Hi, Danny.
When the problem occurs, can you use flame graph to confirm whether the loop in
this code is causing the busyness?
Since I'm not particularly familiar with kafka connector, I can't give you an
accurate reply. I think Hang Ruan is an expert in this field :).
Hi, Ruan Hang. Can you take a look at this strange situation?
--
Best!
Xuyang
在 2024-03-10 16:49:16,"Daniel Peled" <[email protected]> 写道:
Hello,
I am sorry I am addressing you personally.

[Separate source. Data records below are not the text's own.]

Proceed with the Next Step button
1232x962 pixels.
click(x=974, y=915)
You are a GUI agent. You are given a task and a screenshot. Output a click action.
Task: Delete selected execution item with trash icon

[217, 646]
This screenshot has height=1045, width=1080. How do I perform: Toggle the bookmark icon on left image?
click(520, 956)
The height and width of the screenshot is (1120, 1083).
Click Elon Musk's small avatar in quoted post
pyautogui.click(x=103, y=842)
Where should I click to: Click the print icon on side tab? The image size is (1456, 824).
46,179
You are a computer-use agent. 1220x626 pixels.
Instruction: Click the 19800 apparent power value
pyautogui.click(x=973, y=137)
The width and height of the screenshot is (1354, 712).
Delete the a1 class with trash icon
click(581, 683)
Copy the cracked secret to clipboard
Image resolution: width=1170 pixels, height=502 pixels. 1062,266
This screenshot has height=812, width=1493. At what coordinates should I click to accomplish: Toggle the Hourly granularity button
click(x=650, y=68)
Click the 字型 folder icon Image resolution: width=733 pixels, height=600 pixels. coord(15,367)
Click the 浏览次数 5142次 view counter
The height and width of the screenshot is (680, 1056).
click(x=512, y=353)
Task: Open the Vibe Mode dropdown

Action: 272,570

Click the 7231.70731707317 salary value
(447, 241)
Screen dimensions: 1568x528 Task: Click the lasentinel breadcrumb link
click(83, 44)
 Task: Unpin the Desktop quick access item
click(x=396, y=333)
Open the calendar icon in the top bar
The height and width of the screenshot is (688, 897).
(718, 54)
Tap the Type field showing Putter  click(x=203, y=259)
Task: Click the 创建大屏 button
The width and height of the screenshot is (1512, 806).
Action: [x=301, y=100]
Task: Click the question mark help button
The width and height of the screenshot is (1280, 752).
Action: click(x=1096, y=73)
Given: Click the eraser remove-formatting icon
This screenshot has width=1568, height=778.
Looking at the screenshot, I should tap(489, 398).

I have tried sending the request in the user group and got no response
If you can't help me please let me know
And please tell me who can help up
The problem is as followed:
We have noticed that when we add a new kafka sink operator to the graph, and
start from the last save point, the operator is 100% busy for several minutes
and even 1/2-1 hour !!!
The problematic code seems to be the following for-loop in
getTransactionalProducer() method:
org.apache.flink.connector.kafka.sink.KafkaWriter#getTransactionalProducer
private FlinkKafkaInternalProducer<byte[], byte[]>
getTransactionalProducer(long checkpointId) {
checkState(
checkpointId > lastCheckpointId,
"Expected %s > %s",
checkpointId,
lastCheckpointId);
FlinkKafkaInternalProducer<byte[], byte[]> producer = null;
// in case checkpoints have been aborted, Flink would create
non-consecutive transaction ids
// this loop ensures that all gaps are filled with initialized (empty)
transactions
for (long id = lastCheckpointId + 1; id <= checkpointId; id++) {
String transactionalId =
TransactionalIdFactory.buildTransactionalId(
transactionalIdPrefix,
kafkaSinkContext.getParallelInstanceId(), id);
producer = getOrCreateTransactionalProducer(transactionalId);
}
this.lastCheckpointId = checkpointId;
assert producer != null;
LOG.info("Created new transactional producer {}",
producer.getTransactionalId());
return producer;
}
Since we added a new sink operator the lastCheckpointId is 1,
And if for example the checkpointId is 20000,
The loop will be executed for 20000 times !!!
We have several questions:
1. Is this behaviour expected ?
2. Are we doing something wrong ?
3. Is there a way to avoid this behavior ?
Best Regards,
Danny